New York Times Welness Blog | Original Link
by Jane E. Brody
United States —Pregnancy, or the desire to become pregnant, often inspires women to take better care of themselves — quitting smoking, for example, or eating more nutritiously.
But now many women face an increasingly common problem: obesity, which affects 36 percent of women of childbearing age. In addition to hindering conception, obesity — defined as a body mass index above 30 — is linked to a host of difficulties during pregnancy, labor and delivery.
These range from gestational diabetes, hypertension and pre-eclampsia to miscarriage, premature birth, emergency cesarean delivery and stillbirth.
The infants of obese women are more likely to have congenital defects, and they are at greater risk of dying at or soon after birth. Babies who survive are more likely to develop hypertension and obesity as adults.
To be sure, most babies born to overweight and obese women are healthy. Yet a recently published analysis of 38 studies found that even modest increases in a woman’s pre-pregnancy weight raised the risks of fetal death, stillbirth and infant death.
Personal biases and concerns about professional liability lead some obstetricians to avoid obese patients. But Dr. Sigal Klipstein, chairwoman of the committee on ethics of the American College of Obstetricians and Gynecologists, says it is time for doctors to push aside prejudice and fear. They must take more positive steps to treat obese women who are pregnant or want to become pregnant.
Dr. Klipstein and her colleagues recently issued a report on ethical issues in caring for obese women. Obesity is commonly viewed as a personal failing that can be prevented or reversed through motivation and willpower. But the facts suggest otherwise.
Although some people manage to shed as much as 100 pounds and keep them off without surgery, many obese patients say they’ve tried everything, and nothing has worked. “Most obese women are not intentionally overeating or eating the wrong foods,” Dr. Klipstein said. “Obstetricians should address the problem, not abandon patients because they think they’re doing something wrong.”
Dr. Klipstein is a reproductive endocrinologist at InVia Fertility Specialists in Northbrook, Ill. In her experience, the women who manage to lose weight are usually highly motivated and use a commercial diet plan.
“But many fail even though they are very anxious to get pregnant and have a healthy pregnancy,” she said. “This is the new reality, and obstetricians have to be aware of that and know how to treat patients with weight issues.”

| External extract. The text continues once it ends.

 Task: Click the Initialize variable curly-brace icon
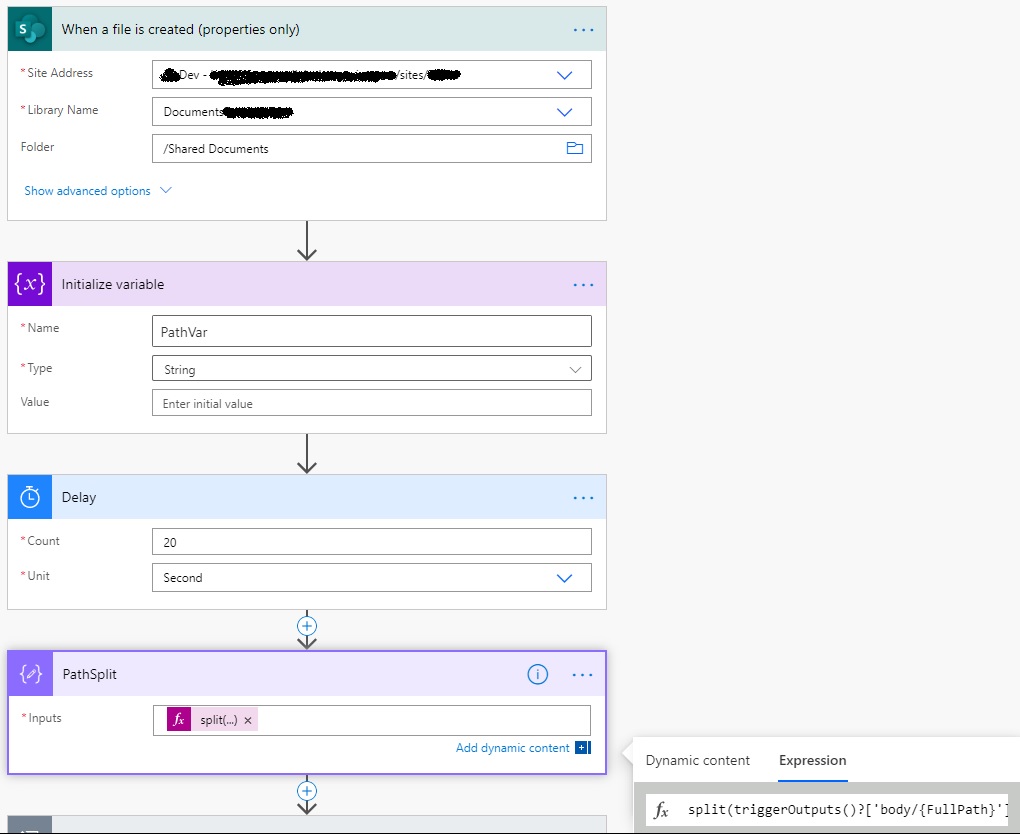click(x=29, y=284)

The committee report emphasizes that “obese patients should not be viewed differently from other patient populations that require additional care or who have increased risks of adverse medical outcomes.” Obese patients should be cared for “in a nonjudgmental manner,” it says, adding that it is unethical for doctors to refuse care within the scope of their expertise “solely because the patient is obese.”
Obstetricians should discuss the medical risks associated with obesity with their patients and “avoid blaming the patient for her increased weight,” the committee says. Any doctor who feels unable to provide effective care for an obese patient should seek a consultation or refer the woman to another doctor.

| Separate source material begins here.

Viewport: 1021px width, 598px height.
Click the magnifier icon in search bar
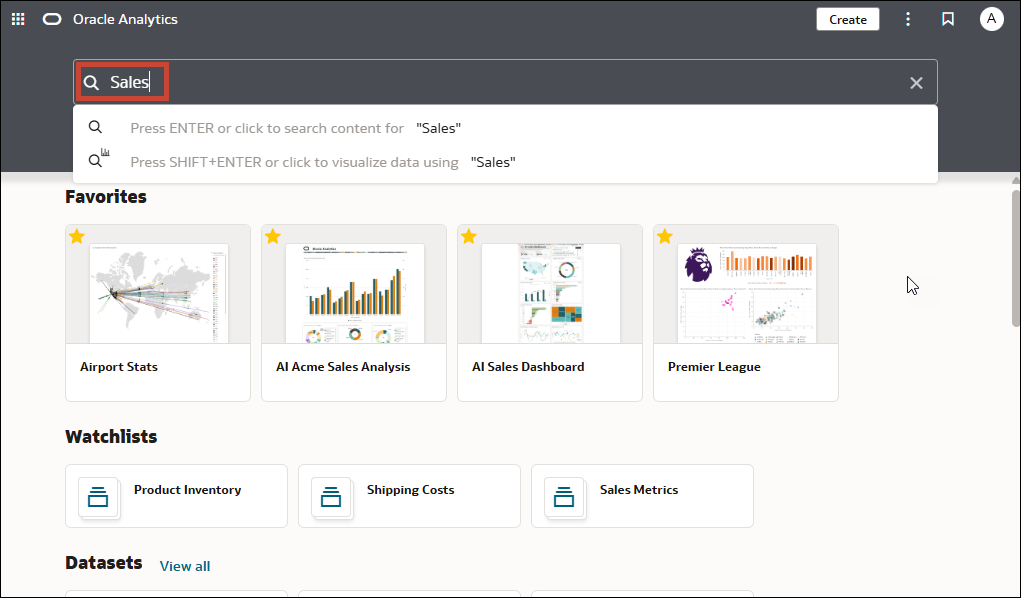click(92, 83)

Obesity rates are highest among women “of lower socioeconomic status,” the report notes, and many obese women lack “access to healthy food choices and opportunities for regular exercise that would help them maintain a normal weight.”
Nonetheless, obese women who want to have a baby should not abandon all efforts to lose weight. Obstetricians who lack expertise in weight management can refer patients to dietitians who specialize in treating weight problems without relying on gimmicks or crash diets, which have their own health risks.

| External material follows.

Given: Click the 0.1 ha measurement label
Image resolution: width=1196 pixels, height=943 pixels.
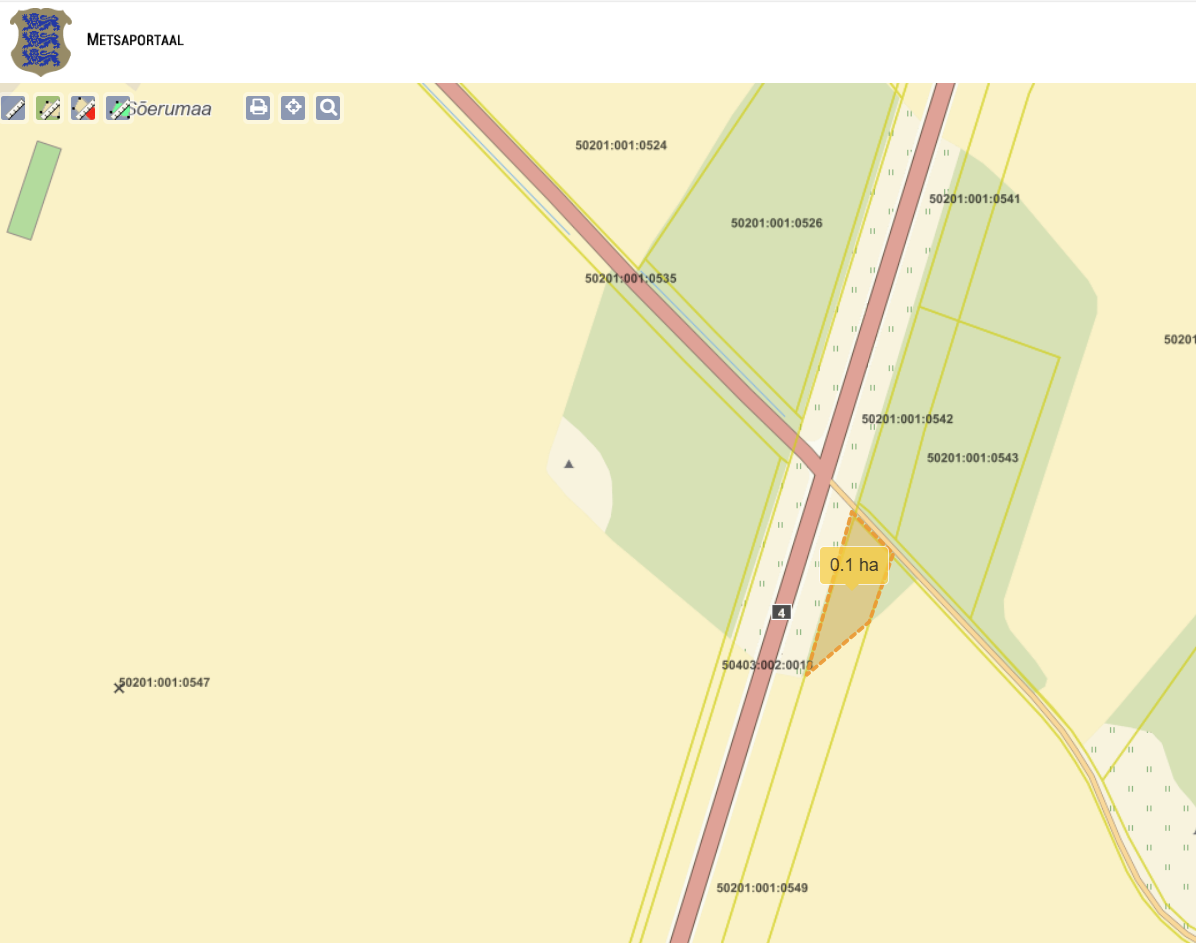Looking at the screenshot, I should click(x=854, y=565).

Weight loss is best attempted before a pregnancy. Last year, the college’s committee on obstetric practice advised obstetricians to “provide education about possible complications and encourage obese patients to undertake a weight-reduction program, including diet, exercise, and behavior modification, before attempting pregnancy.”
An obese woman who becomes pregnant should aim to gain less weight than would a normal-weight woman. The Institute of Medicine suggests a pregnancy weight gain of 15 to 25 pounds for overweight women and 11 to 20 pounds for obese women.
Although women should not to try to lose weight during pregnancy, “a woman who weighs 300 pounds shouldn’t gain at all,” Dr. Klipstein said. “This is not harmful to the fetus.”
Dr. Klipstein also noted that obesity produces physiological changes that can affect pregnancy, starting with irregular ovulation that can result in infertility.
Obese women are more likely to have problems processing blood sugar, which raises the risk of birth defects and miscarriage. There is also a greater likelihood that their baby will be too large for a vaginal delivery, requiring a cesarean delivery that has its own risks involving anesthesia and surgery.
The babies of obese women are more likely to develop neural tube defects — spina bifida and anencephaly — and to suffer birth injuries like shoulder dystocia, which may occur when the infant is very large.
High blood pressure, more common in obesity, can result in pre-eclampsia during pregnancy, which can damage the mother’s kidneys and cause fetal complications like low birth weight, prematurity and stillbirth.
It is also harder to obtain reliable images on a sonogram when the woman is obese. This can delay detection of fetal or pregnancy abnormalities that require careful monitoring or medical intervention.